“Fox has an eye for the telling detail, a forensic sense of evidence and a relish for research.” —The Wall Street Journal
“Fox does her own detective work in unpicking the opposing personalities and careers of her protagonists.” —The New York Times
“I would like to sing her praises as a writer who has, day in and day out, done yeoman’s work to inject subtle, deft works of cultural history into the paper of record. Through Fox’s writing, you get to find out about the kinds of stories that once made up the fabric of public life but that won’t otherwise appear in today’s Times—because, short of the death of someone involved, or maybe an anniversary, there’s no news peg to justify a revival.” —Slate
Considered one of the foremost explanatory writers and literary stylists in American journalism, Margalit Fox retired in June 2018 from a 24-year-career at the New York Times, where she was most recently a senior writer. As a member of the newspaper’s celebrated obituary news department, she has written the Page One sendoffs of some of the best-known cultural figures of our era, including the pioneering feminist Betty Friedan, the writer Maya Angelou, the poets Seamus Heaney and Adrienne Rich, the children’s author Maurice Sendak and the advice columnists Dear Abby and Ann Landers. She has also written the obituaries of many of the unsung heroes who have managed, quietly, to touch history, among them the inventors of the Frisbee, the crash-test dummy, the plastic lawn flamingo and the bar code.
Before joining the obituary department in 2004, she spent ten years as a staff editor at the New York Times Book Review. Fox received the Front Page Award from the Newswomen’s Club of New York in 2011 for feature writing, and in 2015 for beat reporting. In 2016, the Poynter Institute named her one of the six best writers in the Times’s history.
She is the author of three books including Talking Hands: What Sign Language Reveals about the Mind (2007) and The Riddle of the Labyrinth: The Quest to Crack an Ancient Code (2013). The Riddle of the Labyrinth, a narrative nonfiction account of the decipherment of the Bronze Age Aegean script known as Linear B, was selected by the Times Book Review as one of the hundred best books of the year and received the 2014 William Saroyan Prize for International Writing. Her most recent book is Conan Doyle for the Defense: The True Story of a Sensational British Murder, a Quest for Justice, and the World’s Most Famous Detective Writer (2018). Rapturously reviewed, it tells the story of a wrongful conviction for a brutal Edwardian murder—overturned through the personal investigation of Sir Arthur Conan Doyle.

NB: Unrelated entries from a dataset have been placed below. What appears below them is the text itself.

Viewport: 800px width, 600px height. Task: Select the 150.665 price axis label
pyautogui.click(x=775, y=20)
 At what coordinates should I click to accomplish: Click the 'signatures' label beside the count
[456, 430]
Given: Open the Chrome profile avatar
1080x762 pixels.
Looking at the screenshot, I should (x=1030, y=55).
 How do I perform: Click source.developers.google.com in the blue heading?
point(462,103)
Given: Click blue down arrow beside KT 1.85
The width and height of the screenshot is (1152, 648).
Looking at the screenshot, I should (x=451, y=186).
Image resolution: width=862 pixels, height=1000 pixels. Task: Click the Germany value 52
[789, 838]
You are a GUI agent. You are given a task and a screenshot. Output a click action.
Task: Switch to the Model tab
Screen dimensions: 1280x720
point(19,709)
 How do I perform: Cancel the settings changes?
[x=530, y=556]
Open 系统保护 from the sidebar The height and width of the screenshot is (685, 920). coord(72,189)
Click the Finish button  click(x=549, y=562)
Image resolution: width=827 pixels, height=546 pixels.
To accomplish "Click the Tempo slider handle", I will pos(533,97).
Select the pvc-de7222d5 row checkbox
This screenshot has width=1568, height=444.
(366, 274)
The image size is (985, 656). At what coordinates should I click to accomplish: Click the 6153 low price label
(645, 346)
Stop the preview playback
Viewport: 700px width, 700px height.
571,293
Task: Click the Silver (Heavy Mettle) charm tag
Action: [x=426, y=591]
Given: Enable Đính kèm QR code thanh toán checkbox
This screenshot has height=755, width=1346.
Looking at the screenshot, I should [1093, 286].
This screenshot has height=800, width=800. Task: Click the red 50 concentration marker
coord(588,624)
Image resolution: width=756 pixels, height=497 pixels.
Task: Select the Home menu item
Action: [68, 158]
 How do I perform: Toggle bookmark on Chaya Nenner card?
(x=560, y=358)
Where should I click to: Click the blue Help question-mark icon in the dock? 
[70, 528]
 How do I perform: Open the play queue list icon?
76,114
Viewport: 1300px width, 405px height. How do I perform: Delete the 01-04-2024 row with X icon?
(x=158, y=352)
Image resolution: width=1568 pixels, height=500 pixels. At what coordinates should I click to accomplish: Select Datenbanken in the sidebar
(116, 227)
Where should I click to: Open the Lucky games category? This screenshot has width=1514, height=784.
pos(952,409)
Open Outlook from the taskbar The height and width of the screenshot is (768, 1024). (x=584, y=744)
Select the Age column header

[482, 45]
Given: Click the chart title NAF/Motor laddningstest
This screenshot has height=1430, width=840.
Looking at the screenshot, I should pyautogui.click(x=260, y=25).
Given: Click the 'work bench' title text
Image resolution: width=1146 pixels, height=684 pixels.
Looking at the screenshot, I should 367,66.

Originally trained as a cellist, Fox holds bachelor’s and master’s degrees in linguistics from Stony Brook University and a master’s degree from the Columbia University Graduate School of Journalism. Her work is prominently featured in The Sense of Style (2014), the best-selling guide to writing well by Steven Pinker, and Obit., the acclaimed 2017 documentary by Vanessa Gould. Fox lives in Manhattan with her husband, the writer and critic George Robinson.